Problem: For the records below, print the lines from the line with "Milwaukee Record Staff (289, 660)" through the line with "Advertising (727, 1662)" exactly as written; include both end lines and exclude the rest.

Supplied records:
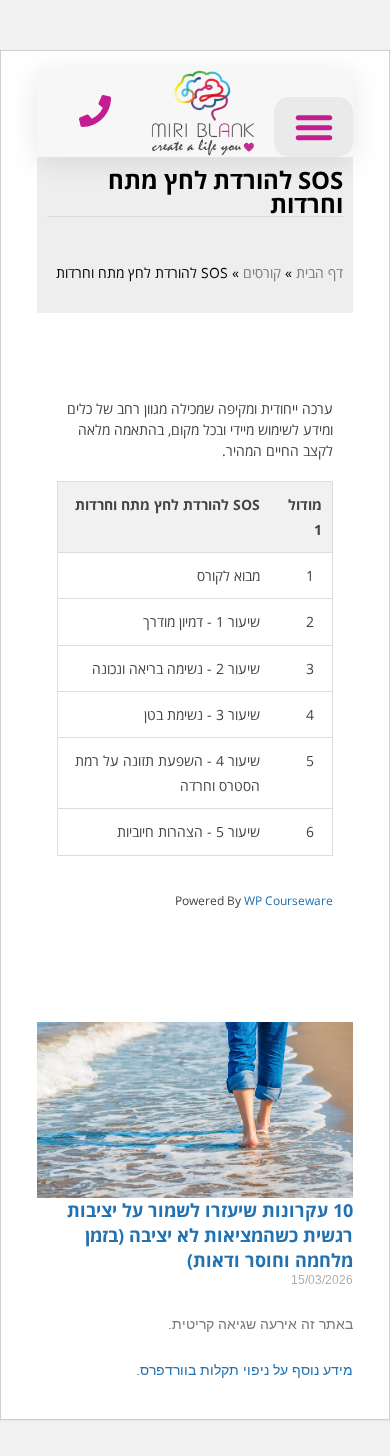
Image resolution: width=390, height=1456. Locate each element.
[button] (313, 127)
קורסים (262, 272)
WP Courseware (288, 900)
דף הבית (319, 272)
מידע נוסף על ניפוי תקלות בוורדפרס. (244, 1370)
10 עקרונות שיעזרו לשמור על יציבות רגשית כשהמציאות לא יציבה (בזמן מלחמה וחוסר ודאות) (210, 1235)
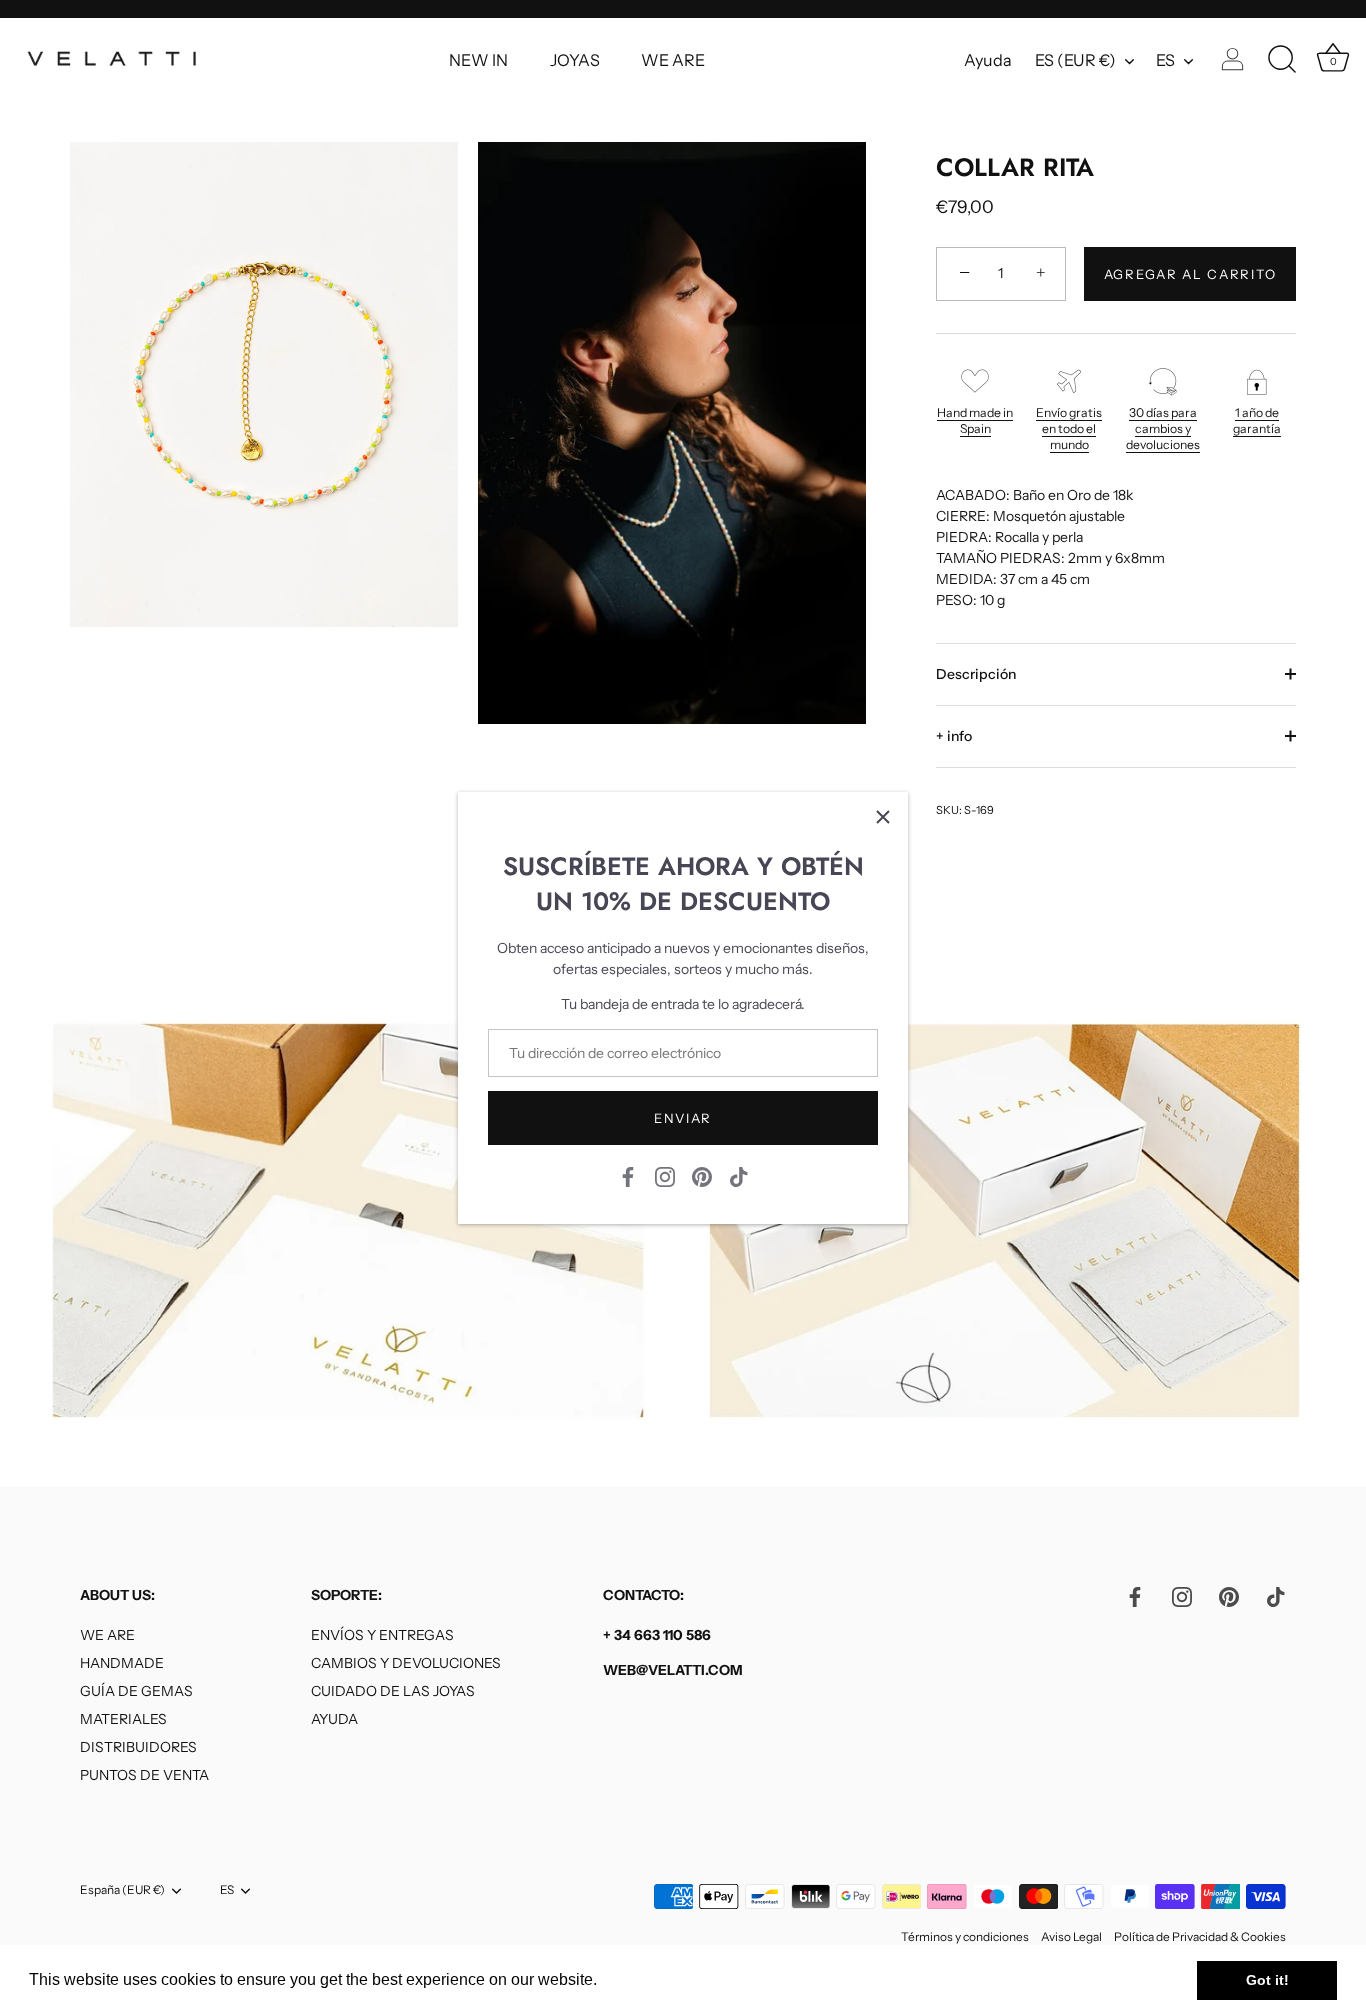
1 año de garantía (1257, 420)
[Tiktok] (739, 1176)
* * *
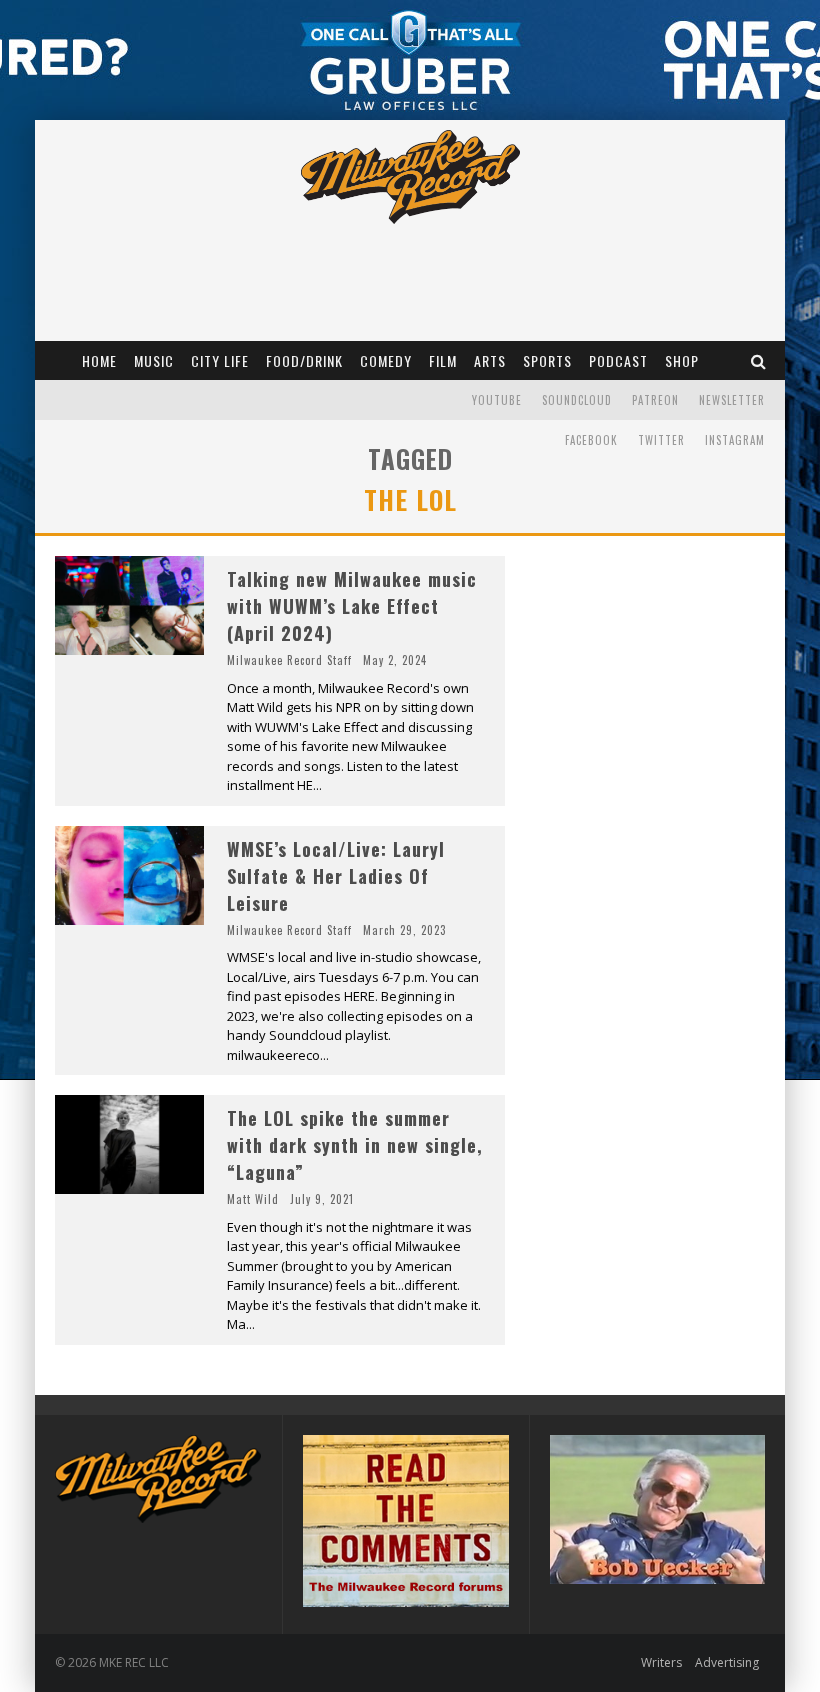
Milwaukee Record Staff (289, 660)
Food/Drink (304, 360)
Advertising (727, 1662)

Answer for this exercise:
Milwaukee Record Staff (289, 660)
Food/Drink (304, 360)
Advertising (727, 1662)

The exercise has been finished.